Dear Qlustar Users,
I'm running what I think may be the world's worst supercomputer (for fun), composed entirely of different spec laptops. This was a pandemic project gone amok, just to see what is possible. I've used the opportunity to figure out how to do some strange things, one of which includes replacing nodes quickly and frequently on a Qlustar-based system, as laptops fail fairly often when used as HPCs.
The Problem: When deleting a host from Qluman (13.6.0, and many previous versions), and trying to assign a new physical machine to the exact same hostname (an attempt at drop-in replacement), it never acquired a DHCP license. Everything looked good from Qluman's side, but the new node would never get a DHCP license to start loading/booting Qlustar. It would, however, after restarting the head node. I'd rather not do that after every drop-in replacement.

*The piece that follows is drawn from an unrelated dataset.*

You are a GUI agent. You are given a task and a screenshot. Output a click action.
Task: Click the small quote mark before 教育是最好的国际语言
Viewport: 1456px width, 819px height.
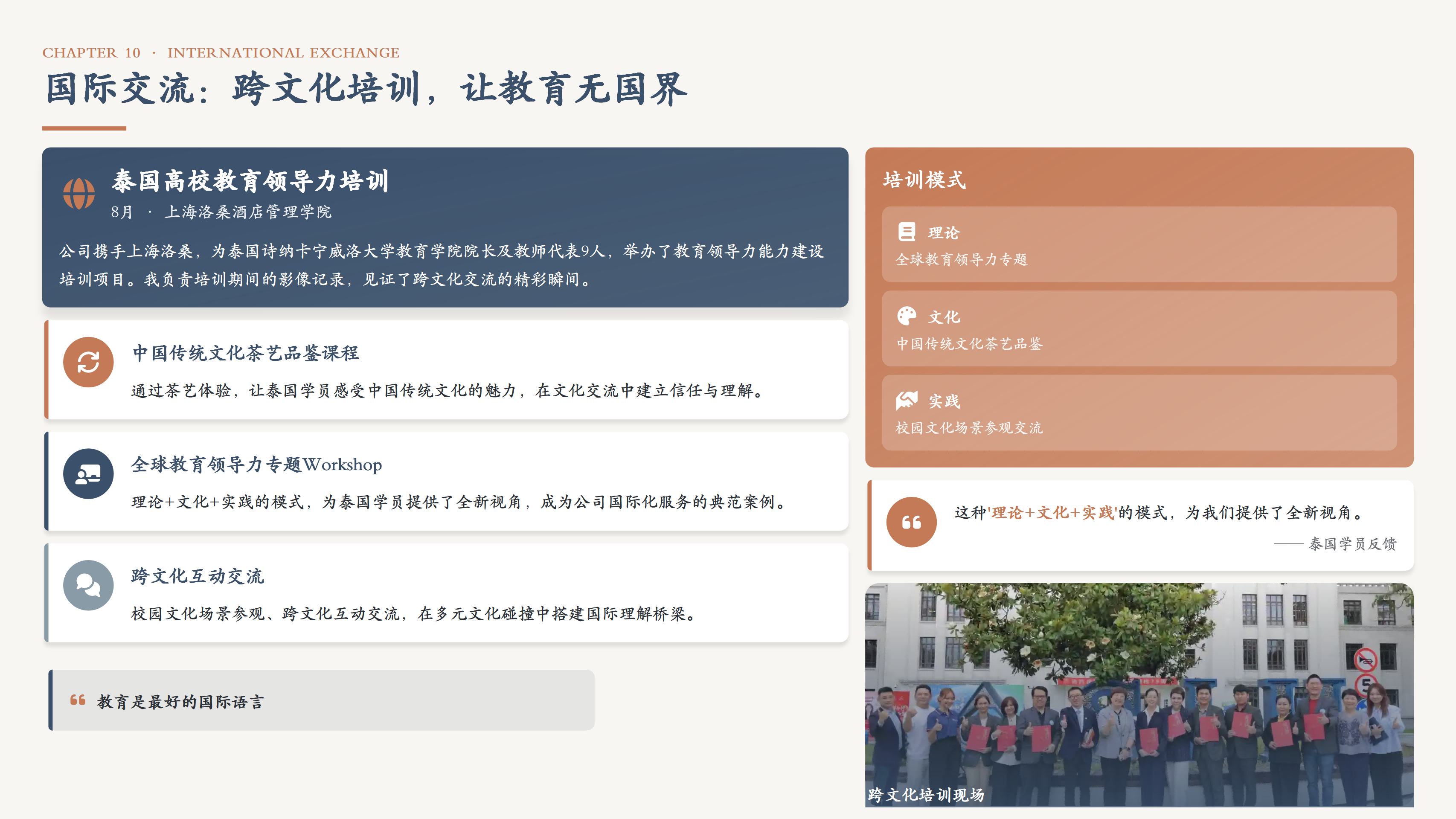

The Solution: I found that each host has an entry in /var/lib/misc/dnsmasq.leases which blocks Qluman and such from truly assigning it as a new hosts. If instead I first delete that entry from dnsmasq.leases, restart the dnsmasq service by typing 'service dnsmasq restart,' and also rewrite the Slurm Config file (causing the slurmctl service to also restart), it works!
The Request: Could the Qlustar mods please consider a line in the "Delete Hosts" menu option in the Enclosure Vire of Qluman's scripts, which greps dnsmasq.leases for any line with that host name and deletes it, and restarts the dnsmasq service? I think that would do the trick, but I may be mistaken. Happy to discuss more if you'd all like!
Sincerely, -Mike